KUALA LUMPUR, May 27 ― Malaysia has few options beyond painful structural reforms in order to reignite the country’s economic growth now stalling due to a decoupling from the global recovery, according to the Financial Times.

The London-based paper said that while export-dependent countries such as Malaysia, Thailand and Indonesia had once been able to take heart as the world economy improves, circumstances now have caused these emerging markets to bleed even as the rest of the world recovers.

Exacerbating Malaysia’s case is its high debt levels ― both the government’s and consumers ― that discourage more aggressive fiscal policies while declining oil prices that have benefitted most nations have cut deeply into the oil-exporting nation’s coffers.

“The way forward, of course, is structural reform,” said the FT.

“Across most of the EM (emerging markets) world, there is significant scope for further supply-side reform, including reducing bureaucracy, improving education, deregulation and privatisation,” the paper wrote in its opinion column.

High among the list of reforms demanded by Malaysia’s critics is the removal of the pro-Bumiputera New Economic Policy (NEP) that is condemned for blunting the country’s competitiveness.

Beyond the direct effect on Malaysia’s edge, the NEP and other programmes in its vein have also been blamed for driving the country’s non-Malays to find an exit, with neighbouring rival Singapore being the destination of choice for geographic and cultural reasons.

Upon taking office in 2009, Prime Minister Datuk Seri Najib Razak announced an ambitious plan to do away with race-based affirmative action from the NEP and replace this with merit-based aid in what he then called the New Economic Model (NEM).

But the plan was short-lived as conservative Malay groups baulked at the idea, forcing Najib to not only abandon his proposal but to also increase aid for the dominant Bumiputera community.

Despite its prescription for such substantive reforms, however, the FT acknowledged their improbability in the current climate of stuttering economic performance.

“But this (reforms) is difficult stuff and twice as difficult to do when growth is already falling,” it said.

Still, it pointed out that Malaysia and other countries in the same dilemma may have little choice if they hope to revive their economies.

“Most EMs sharply reduced interest rates during (and following) the crisis, so there is not much more they can do to make their currencies more competitive or to stimulate domestic consumption,” it said.

Bank Negara Malaysia kept the key Overnight Policy Rate (OPR) at 3.25 per cent this month ― nearly a year since it last made a change ― even as a new Goods and Services Tax (GST) introduced in April 1 depressed consumer spending.

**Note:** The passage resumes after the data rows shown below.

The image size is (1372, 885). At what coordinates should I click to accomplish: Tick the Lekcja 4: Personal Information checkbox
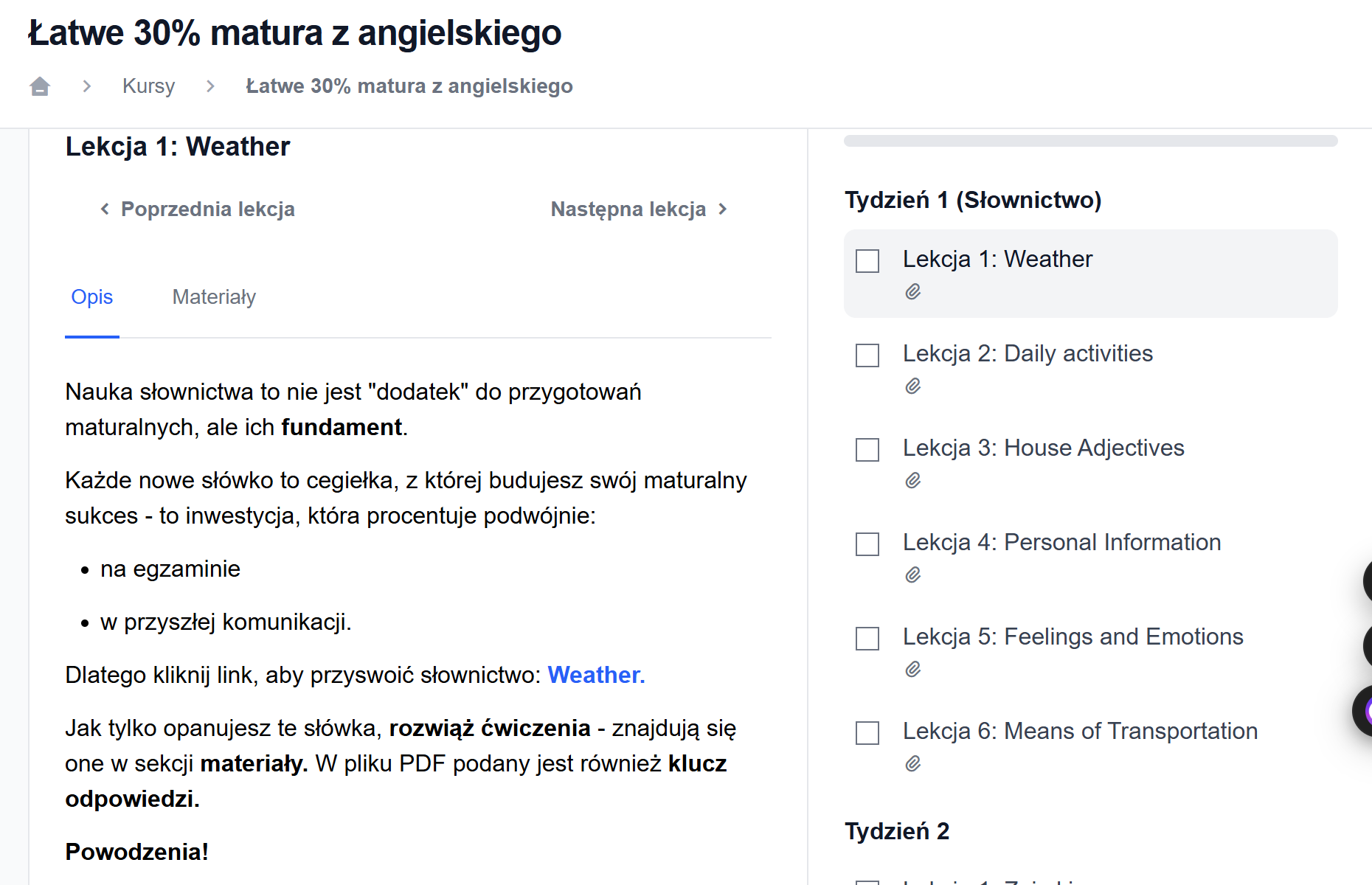click(867, 544)
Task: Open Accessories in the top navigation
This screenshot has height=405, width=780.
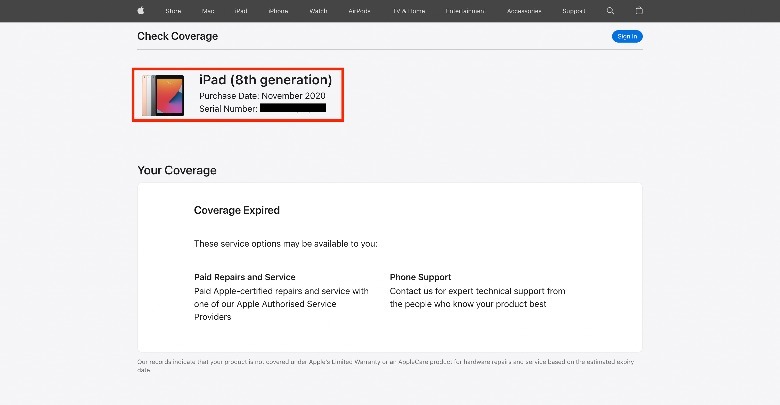Action: [524, 11]
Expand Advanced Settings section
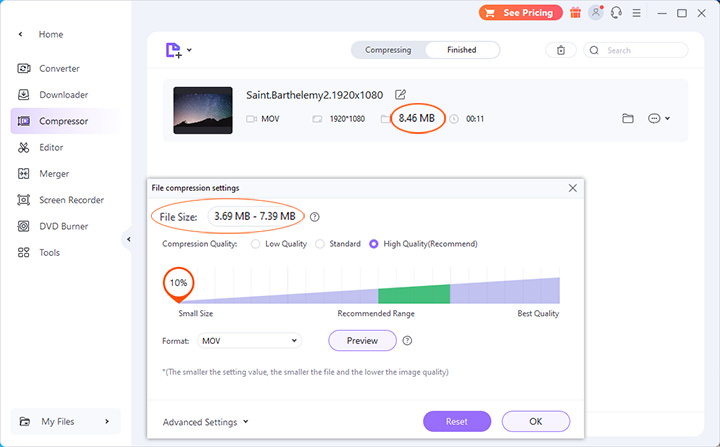Image resolution: width=720 pixels, height=447 pixels. pos(205,422)
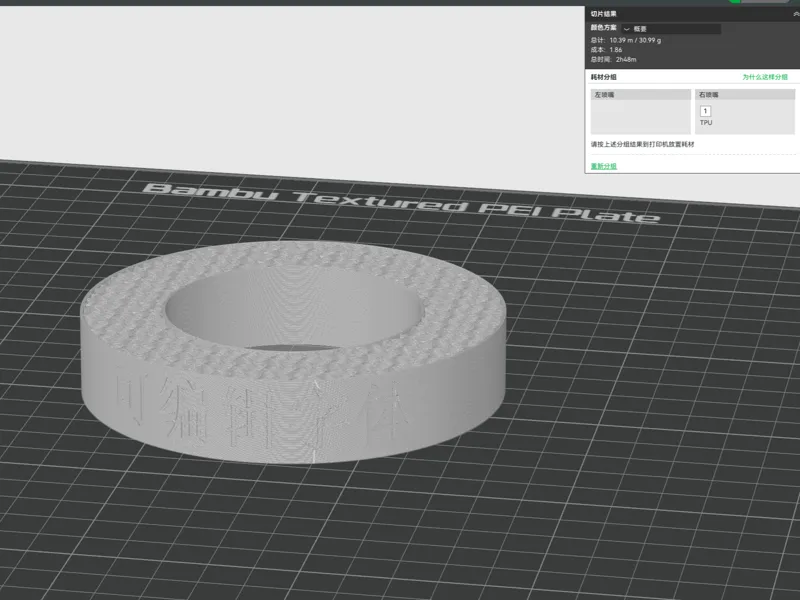Select the sliced ring model on plate
The width and height of the screenshot is (800, 600).
[293, 352]
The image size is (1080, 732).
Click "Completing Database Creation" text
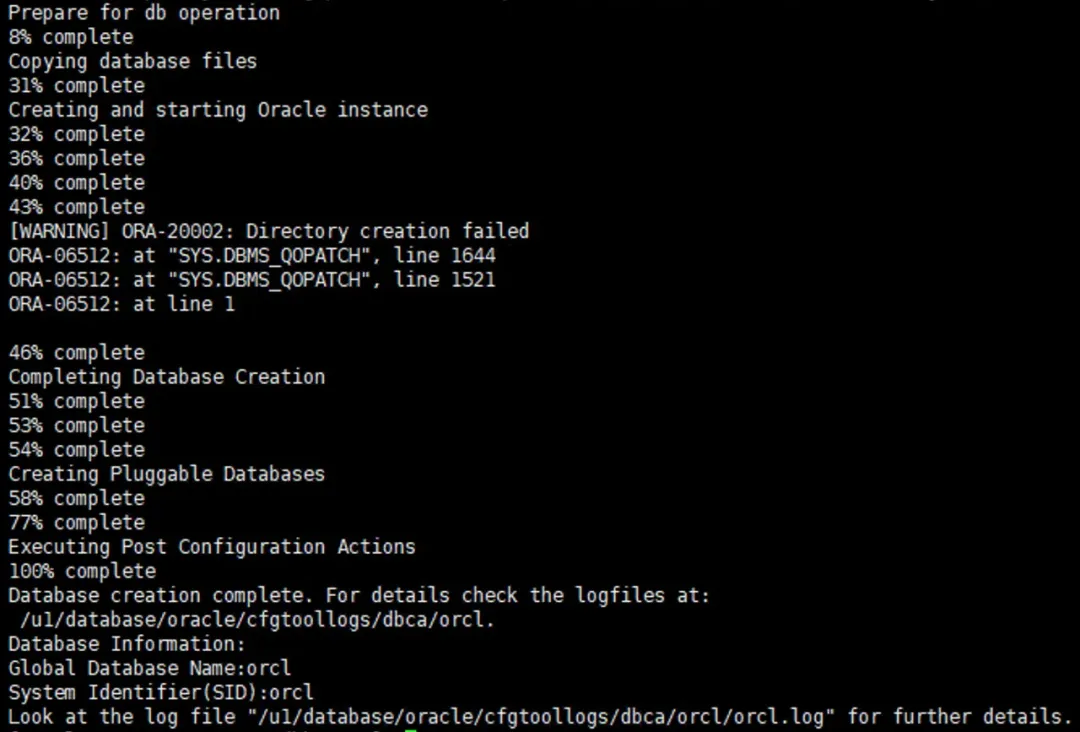click(167, 377)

The central bank is particularly wary of encouraging Malaysians to take on more debt, with households having already piled on the equivalent of 86 per cent of the country’s gross domestic product in borrowings.

The sharp depreciation of the ringgit ― Asia’s second-worst performing currency ― also compounded the decline in oil prices that forced Putrajaya to tinker with its Budget for 2015 in January, just two months after it tabled the original.

Low oil prices continue to plague Putrajaya’s biggest source of revenue; five days ago state oil company Petronas announced a 38 per cent drop in its profit and expected poor earnings throughout 2015.

Malaysia’s exports fell 9.7 per cent in February from a year earlier, the biggest drop since September 2009, due to a slump in oil prices and a weakening Chinese economy that cut demand for commodity shipments.

Malaysia's economy likely grew at a slightly slower pace in the first quarter due to weaker exports, but a surge in factory output and private consumption in March prior to the implementation of a new consumption tax may offer support.

First quarter gross domestic product (GDP) was estimated to have risen 5.5 per cent from a year earlier, according to the median forecast of a Reuters poll, slower than 5.8 per cent in the fourth quarter. The forecasts ranged from 5.0 to 6 per cent.

Full-year growth is expected to come in at 5.0 per cent according to the latest poll, compared with 6.0 per cent in 2014.